My wife had popped in the second disc of Season Three, and I heard myself say, “Wow, this is really well-written.” Plot, character, and setting have always been The Wire’s strong suits, but in this particular episode, the dialogue and symbolism attained a nearly Milchean richness. I jogged back to see who was credited with the teleplay, and found that it was… Dennis Lehane, of Mystic River fame.

coverTurns out Richard Price, author of Blood Brothers and George Pelecanos, author of The Night Gardener are also sharing writing duties. I have a lot of respect for these three, for whom crime fiction is art, as well as entertainment. Price’s Clockers may not be Faulkner, but the depth of its reportage on the drug trade elevate it far above the kind of by-the-numbers pulp that fills the airport racks. “I really admired that book,” David Simon, creator of The Wire, told an interviewer. “It unearthed an entire world that had never been contemplated by the literary world. ‘Clockers’ paved the way for a lot of the split point of view that The Wire relies upon.”

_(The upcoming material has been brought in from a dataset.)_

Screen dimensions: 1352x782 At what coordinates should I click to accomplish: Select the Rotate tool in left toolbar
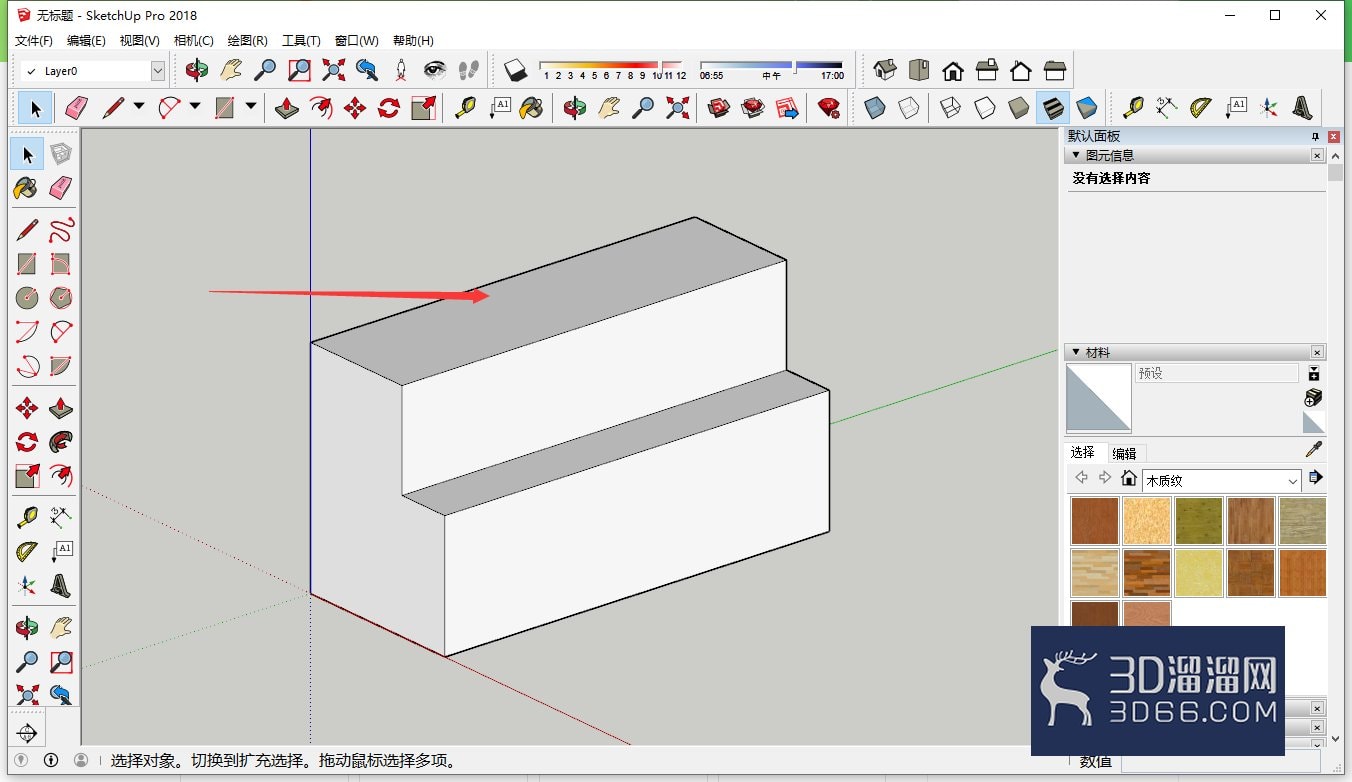point(27,442)
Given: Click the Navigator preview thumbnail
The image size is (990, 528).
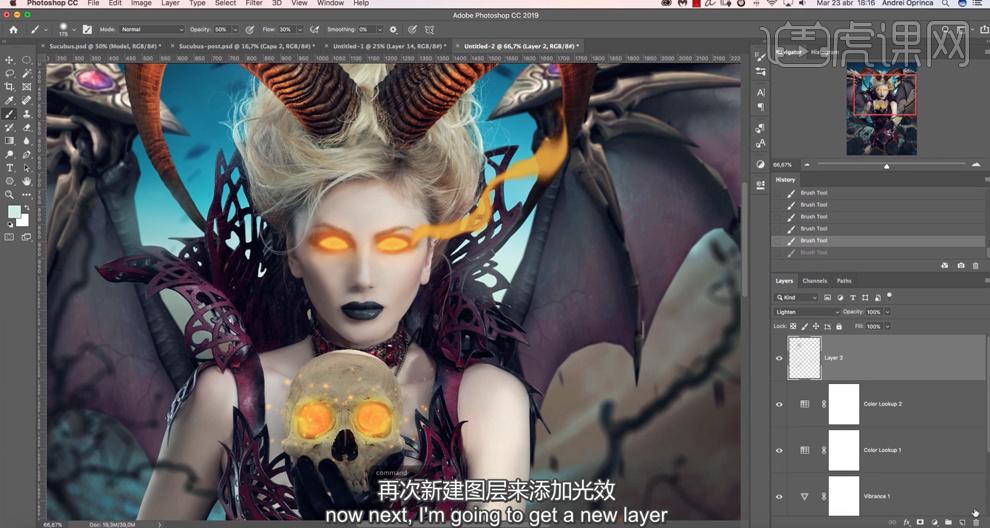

And given the solitary nature of the novelist’s art, the idea of these three, bound by geography and class sympathies as well as by trade, trading ideas over pizza and beer… well, it’s enough to make a fellow writer jealous. Simon joked with a co-producer, “I got Pelecanos, Price and Lehane. Who do you want next year, Philip Roth?”

Stranger things have happened. Quick – someone call Elmore Leonard’s agent.

One comment:

  1. "The Wire" is definitely the best thing on television. Ever. Patrick and I started watching it in Iowa–DVDS of the show made the rounds among students and teacher alike, and visiting professor James Hynes called it the best novel he'd watched all year.